As obsessões de Nélson Rodrigues por paixões incestuosas, estupros, prostituição, traições familiares, mortes violentas, virgindade, estão presentes em toda a sua obra teatral. Em Album de família, pais, filhos e cunhados têm relações sexuais endócrinas, quase que o mundo restringindo-se apenas aos elementos de uma única família. Zulmira, em A falecida, sonha com um enterro luxuoso, mas o marido gasta o dinheiro do amante da esposa em apostas. Em Perdoa-me por me traíres, o tio Raul ama a sobrinha Glorinha da mesma forma que amara a mãe dela, Judite, e planeja matar a mocinha como matara sua mãe, ao descobrir que também ela começara a prostituir-se. Com Viúva, porém honesta, chega-se ao cúmulo do absurdo psicológico: a devassa Ivonete, na noite do seu casamento, dorme com todos os homens presentes à festa com exceção do esposo; mas, quando este morre, ela devota fidelidade à sua memória, pois, segundo sua filosofia de vida, marido vivo pode ser traído, mas morto nunca! Os sete gatinhos é outra aberração moral: o pai Noronha induz à prostituição quatro filhas para que a caçula possa casar de véu e grinalda; mas, quando percebe que também a última filha perdera a virgindade, assume definitivamente a profissão de explorador de lenocínio de todas as filhas, que acabam assassinando o próprio pai. Com O beijo no asfalto, Nélson Rodrigues ataca violentamente a imprensa carioca, acusando-a de deturpar os fatos: um homem sofre um acidente de automóvel e, antes de morrer, recebe um beijo de outro homem, Arandir, que tentara acudi-lo. A partir deste fato insólito, um repórter, que assistira à cena do beijo na boca, inventa uma história sensacionalista de homossexualismo, que acaba com a morte de Arandir, assassinado pelo sogro, que sentia ciúmes da própria filha. Bonitinha, mas ordinária apresenta, enfim, um vislumbre de idealismo: o jovem Edgar prefere ficar com a prostituta Ritinha em lugar de casar-se com a rica Maria Cecília, que se deixara possuir por um bando de negros. Em Toda a nudez será castigada, Geni deixa o prostíbulo para conviver com Herculano, um viúvo que até então se mantivera fiel à memória da esposa. Mas o filho Serginho torna-se amante da nova mulher do pai para vingar a mãe morta. Geni, ao descobrir a verdadeira intenção do rapaz, acaba suicidando-se.

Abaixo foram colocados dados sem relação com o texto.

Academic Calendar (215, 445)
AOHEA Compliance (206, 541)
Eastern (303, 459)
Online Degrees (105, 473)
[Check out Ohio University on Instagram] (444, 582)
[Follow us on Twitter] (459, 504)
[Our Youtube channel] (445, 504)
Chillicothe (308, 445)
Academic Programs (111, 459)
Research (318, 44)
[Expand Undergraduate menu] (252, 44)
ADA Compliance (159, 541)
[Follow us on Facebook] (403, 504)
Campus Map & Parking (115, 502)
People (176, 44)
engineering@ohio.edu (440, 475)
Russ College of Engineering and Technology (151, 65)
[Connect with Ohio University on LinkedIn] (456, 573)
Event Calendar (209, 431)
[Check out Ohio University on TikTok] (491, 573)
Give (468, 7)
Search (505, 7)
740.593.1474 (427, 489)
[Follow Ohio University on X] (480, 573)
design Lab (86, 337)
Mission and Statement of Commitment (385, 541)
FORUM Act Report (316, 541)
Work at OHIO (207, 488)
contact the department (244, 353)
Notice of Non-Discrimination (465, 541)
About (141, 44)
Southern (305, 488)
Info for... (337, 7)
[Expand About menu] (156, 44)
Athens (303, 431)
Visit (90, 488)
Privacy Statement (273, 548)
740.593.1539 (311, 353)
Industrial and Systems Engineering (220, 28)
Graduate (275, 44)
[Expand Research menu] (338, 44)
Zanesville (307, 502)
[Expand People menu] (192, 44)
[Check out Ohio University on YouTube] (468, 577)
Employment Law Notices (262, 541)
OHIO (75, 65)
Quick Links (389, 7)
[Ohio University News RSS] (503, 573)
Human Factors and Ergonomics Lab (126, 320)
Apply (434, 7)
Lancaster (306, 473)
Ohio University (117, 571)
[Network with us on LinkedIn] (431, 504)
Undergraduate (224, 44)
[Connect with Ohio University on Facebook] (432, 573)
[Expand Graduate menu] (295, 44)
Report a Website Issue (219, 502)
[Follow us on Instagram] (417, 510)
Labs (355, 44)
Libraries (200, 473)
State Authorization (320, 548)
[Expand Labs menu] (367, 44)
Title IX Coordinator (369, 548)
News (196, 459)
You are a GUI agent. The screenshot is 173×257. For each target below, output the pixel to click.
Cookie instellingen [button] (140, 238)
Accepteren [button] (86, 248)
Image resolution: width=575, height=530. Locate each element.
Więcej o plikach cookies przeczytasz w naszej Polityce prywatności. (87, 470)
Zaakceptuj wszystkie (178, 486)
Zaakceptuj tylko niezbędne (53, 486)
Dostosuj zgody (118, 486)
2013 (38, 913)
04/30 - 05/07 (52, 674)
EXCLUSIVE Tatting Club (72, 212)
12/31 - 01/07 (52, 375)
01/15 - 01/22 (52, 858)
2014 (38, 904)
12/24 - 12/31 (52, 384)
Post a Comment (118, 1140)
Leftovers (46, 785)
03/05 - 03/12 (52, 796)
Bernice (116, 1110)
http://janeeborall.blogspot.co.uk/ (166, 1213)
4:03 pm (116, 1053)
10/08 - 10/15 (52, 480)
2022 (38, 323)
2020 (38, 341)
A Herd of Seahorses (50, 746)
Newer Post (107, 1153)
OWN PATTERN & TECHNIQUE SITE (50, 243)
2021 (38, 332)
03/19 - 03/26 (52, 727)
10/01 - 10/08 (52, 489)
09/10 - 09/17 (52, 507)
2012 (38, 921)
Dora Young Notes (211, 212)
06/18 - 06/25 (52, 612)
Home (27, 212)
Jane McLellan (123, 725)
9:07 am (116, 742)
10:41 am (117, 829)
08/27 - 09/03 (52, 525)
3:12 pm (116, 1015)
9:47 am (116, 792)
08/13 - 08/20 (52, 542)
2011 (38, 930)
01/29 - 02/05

Que dizer dessa dramaturgia, toda ela voltada para a descrição de aberrações sexuais e de suas trágicas conseqüências? Para alguns críticos, trata-se de um sub-teatro, pois é evidente a apelação à grande massa do público, que encontra prazer em ver representados no palco os desejos inconfessáveis do seu subconsciente. O sentimento edipiano, as anomalias psíquicas, as cenas violentas de sexo e de morte não deixam de ter seu fascínio para uma ampla camada de espectadores ou de leitores. Mas, e a arte dramática, onde ela fica? Além da perfeita estrutura de algumas peças, o grande mérito de Nélson Rodrigues reside principalmente na renovação da linguagem teatral. A fala de suas personagens é límpida, colhida nas fontes populares de bairros, de bares, de estádios, sem rodeios e sem retórica, direta e telegráfica. Mesmo suas metáforas, as mais irreverentes, são transparentes, facilmente assimiláveis, a ponto de tornar-se rapidamente patrimônio da linguagem comum. Além da citada em epígrafe, outras expressões suas se tornaram famosas por denunciarem o conformismo político, ético e estético: "todo óbvio é ululante", "Deus me livre de ser inteligente", "o gênio é impróprio para qualquer ambiente, seja sarau ou velório, boteco ou farmácia".
Enfim, o Teatro de Nélson Rodrigues é mais populista do que moralista, pois a catarse que pretenderia estimular nos espectadores pela representação de vergonhosas taras hereditárias fica prejudicada pelo determinismo psicológico de suas personagens, ainda herança da concepção naturalista da existência humana, que anula o poder do livre-arbítrio. A própria repetição da mesma temática em várias peças acusa o caráter popular da sua dramaturgia. E ele tem consciência disso quando escreve: "para se fazer entender, você precisa repetir uma mesma idéia até cansar. Por mais óbvia que seja". Nelson Rodrigues adquiriu grande popularidade pela adaptação das suas melhores peças para o cinema e a televisão.